* Provided text *
□ □ □

Posted on April 9th, 2009 by Mindy Yong.
Categories: Singapore Real Estate News.

Two more projects coming onstream

High-end Illuminaire launches this week; HDB’s The Peak hits the market April 15

By UMA SHANKARI

(SINGAPORE) EL Development will launch its high-end condominium Illuminaire along Devonshire Road this weekend.

The Peak: The project is expected to be about two to two-and -a- half times subscribed by the time applications close
Apartments in the 72-unit project will be priced at an average of $1,700 per sq ft.

But because they are small - the entire development consists of one-bedroom and two-bedroom units - the overall quantum buyers will have to fork out will be kept low, said the company’s managing director Lim Yew Soon.

One-bedroom units, which will be 441 sq ft or 463 sq ft, will all cost less than $800,000, Mr Lim said.

And all two-bedroom apartments, which will be 635 sq ft or 721 sq ft, will sell for under $1.25 million.

EL Development decided to go ahead with the launch as ‘we cannot wait indefinitely’, Mr Lim said. ‘We feel the market is slowly moving now.’

Analysts say an estimated 2,100-plus new homes were sold in Q1 - the highest number since the market was hit by the US mortgage crisis in the last quarter of 2007 and more than four times the number of new units sold in Q4 2008.

Despite a pick-up in transactions, luxury apartments are not selling well. Mr Lim said the reason is that most are quite big, which means the amount needed to buy one is quite high. The small units in Illuminaire are ‘more affordable’, he said.

□ □ □

* Collected data *
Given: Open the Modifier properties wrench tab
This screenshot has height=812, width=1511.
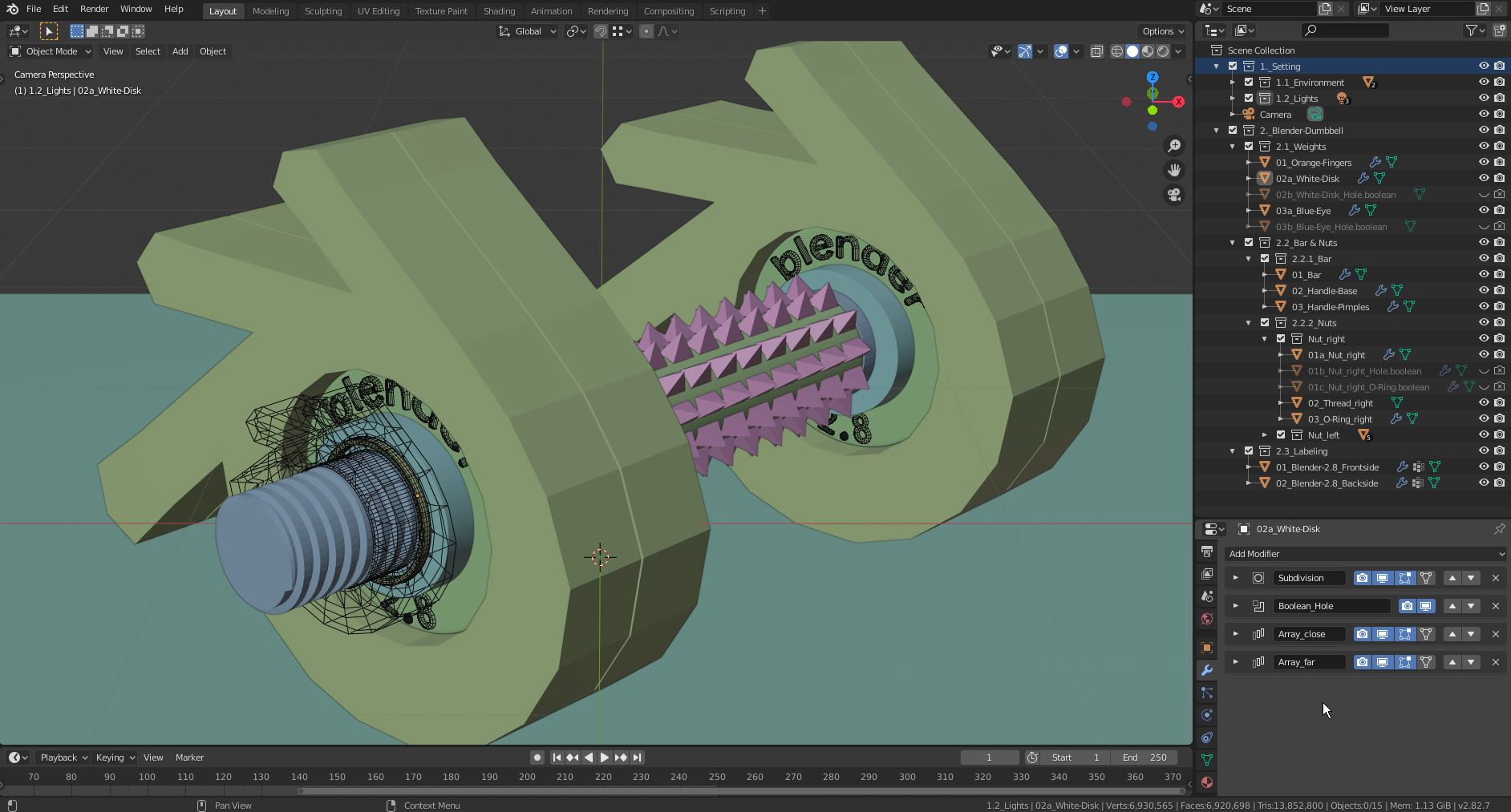Looking at the screenshot, I should [x=1206, y=670].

□ □ □

* Set task 1 *
Write out everything in the Illuminaire article above, from "Categories: Singapore Real" down to "Road this weekend.".
* Set task 2 *
List every apartment size, in square feet, that the Illuminaire article gives for the project's units.

* Expected output 1 *
Categories: Singapore Real Estate News.

Two more projects coming onstream

High-end Illuminaire launches this week; HDB’s The Peak hits the market April 15

By UMA SHANKARI

(SINGAPORE) EL Development will launch its high-end condominium Illuminaire along Devonshire Road this weekend.

* Expected output 2 *
441 sq ft, 463 sq ft, 635 sq ft, 721 sq ft